[Work to complete]: Arrange the data below as a Markdown table with the columns "Row" and "Text," one numbered row per line, skipping any blank lines.

(Excerpt from a dataset)
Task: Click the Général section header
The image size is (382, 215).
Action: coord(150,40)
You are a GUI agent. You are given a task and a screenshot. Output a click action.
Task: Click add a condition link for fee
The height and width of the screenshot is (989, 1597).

[Response to this exercise]:
| Row | Text |
|---|---|
| 1 | Task: Click the Général section header |
| 2 | The image size is (382, 215). |
| 3 | Action: coord(150,40) |
| 4 | You are a GUI agent. You are given a task and a screenshot. Output a click action. |
| 5 | Task: Click add a condition link for fee |
| 6 | The height and width of the screenshot is (989, 1597). |